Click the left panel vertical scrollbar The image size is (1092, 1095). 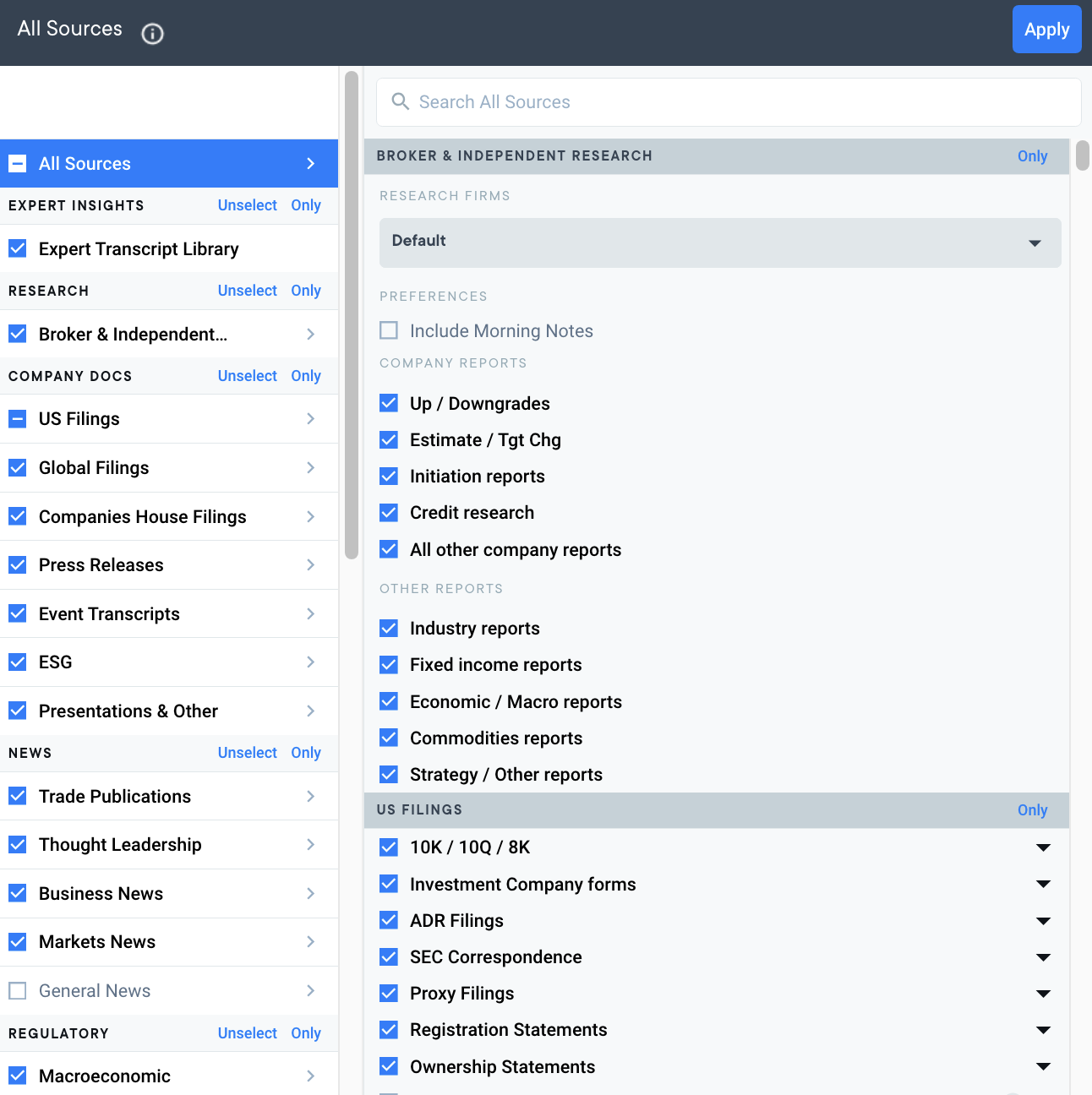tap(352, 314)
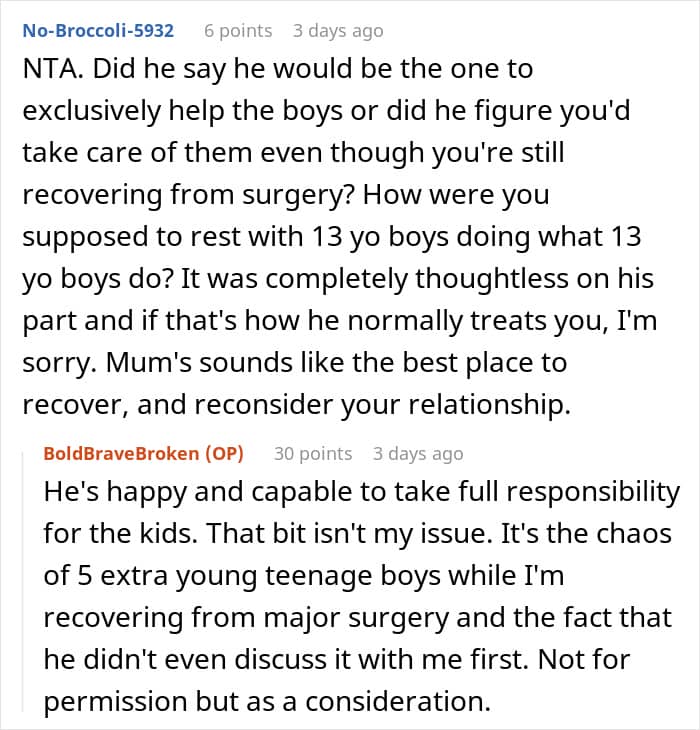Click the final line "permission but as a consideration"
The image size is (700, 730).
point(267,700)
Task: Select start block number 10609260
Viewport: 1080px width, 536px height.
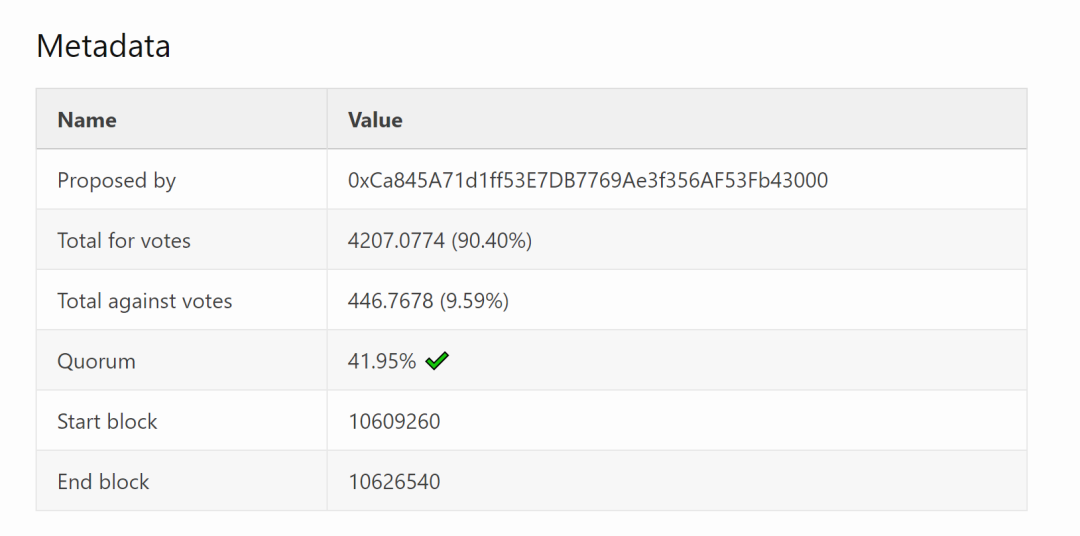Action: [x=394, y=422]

### What to work on:
Setting the pictures aside, return exactly the lines from the line with "Task: Select start block number 10609260" through the last line of the listing above.

### Written solution:
Task: Select start block number 10609260
Viewport: 1080px width, 536px height.
Action: [x=394, y=422]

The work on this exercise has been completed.